## 页面正文

本发明提供了一种语音输出方法及装置,其中,该方法包括:将终端输入的音频数据转换成预定格式的音频数据;对预定格式的音频数据进行混音处理;将进行混音处理后的音频数据输出至终端,解决了相关技术中存在的混音效果差的问题,进而达到了提高混音质量的效果。

Description

语音输出方法及装置 技术领域
本发明涉及通信领域,具体而言,涉及一种语音输出方法及装置。
背景技术
视频会议是目前各行各业中通信的常用工具。随着网真技术的应用兴起,这种多屏多声道视频会议更加注重会议中人与人真实面对面的沟通效果,让参会者有一种身临其境的感觉。目前,网真会议系统已经应用于行政会议,远程协同办公,航空航海,以及远程医疗等领域。
随着网真技术在视频会议中的应用,多点控制器(Micro Controller Unit,简称为MCU)不仅需要支持网真终端视频会议(三声道),而且还要完全兼容普通视频会议(单声道和双声道立体声)。所以目前MCU需要支持的终端音频数据类型有单声道、双声道立体声和三声道。在视频会议中有多方会议参与时,MCU需要支持多路音频的语音混音。会议语音混音指的是在多路终端参与会议时,能够让多个会场同时发言,并且将不同会场中所有发言者的信息传达给会议中所有参与会议的与会者。当会议中存在多路不同声道音频数据终端时,MCU在混音之前需要对各个终端进行上混或者下混音处理,使得会议系统中每个终端的音频数据保持统一的格式,在MCU处理完之后音频数据返回终端时又要对各个终端进行上混或者下混。
由于视频通信的需要,MCU需要支持单声道、双声道以及三声道终端之间的通信。MCU接收到声道数音频格式不一样的终端数据时,需要把会议中音频格式转换成统一的格式,低声道往高声道数转称为上混,高声道数音频向低声道数音频转换称为下混。现有的上混和下混技术为:
上混方式:单声道->双声道:0.7071*M->L,0.7071*M->R;
单声道-->三声道:M->C;
双声道->三声道:L->L,C=0,R->R;
下混方式:三声道->单声道:0.7071*L+0.7071*R+C–>M;
三声道->双声道:L+0.7071*C->L,R+0.7071*C->R;
双声道->单声道:L+R->M。
(其中L表示左声道,C表示中间声道,R表示右声道,M表示单声道)

## 资料摘录
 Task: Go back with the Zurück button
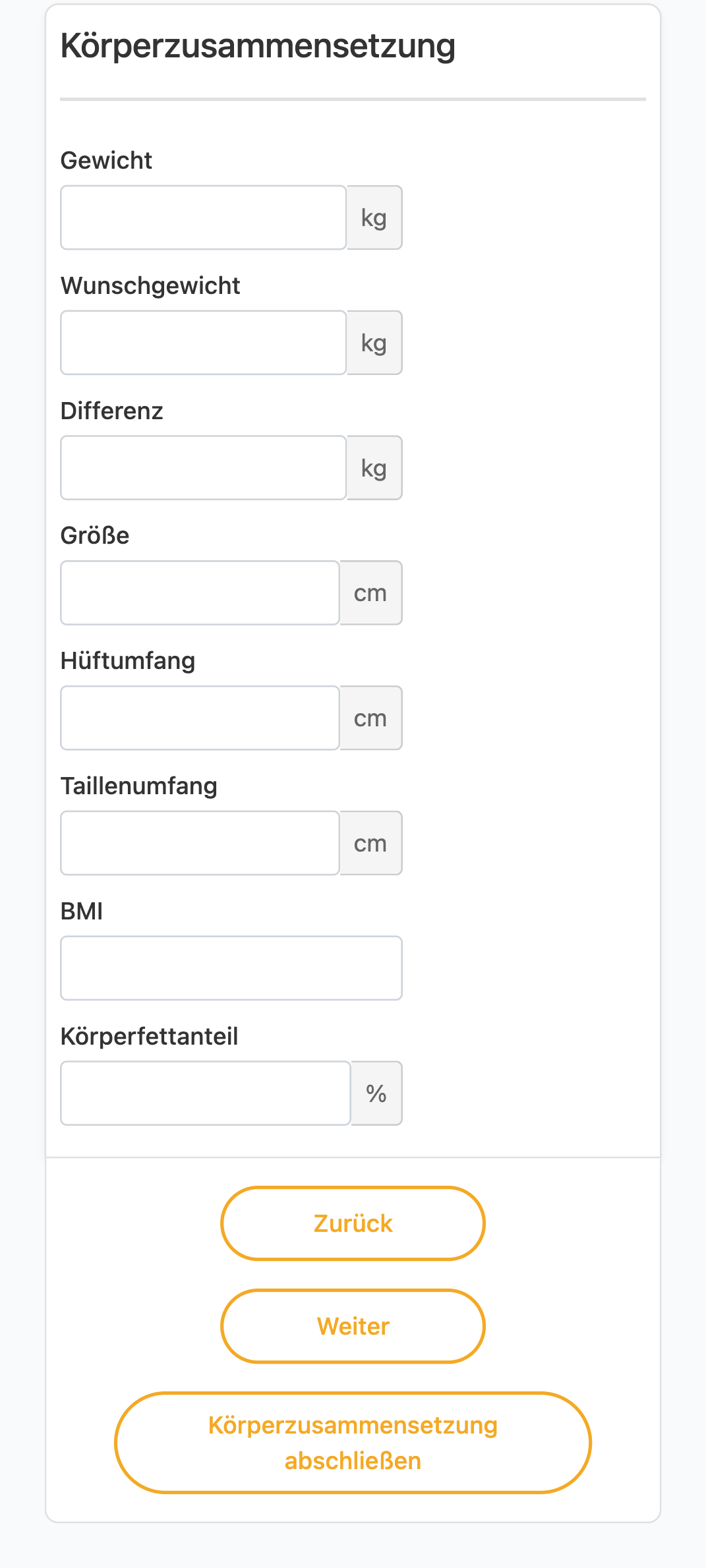353,1223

## 书面练习
在页面正文中，把低声道数音频转换成高声道数音频的过程叫什么？

## 例题解答
这一过程称为上混。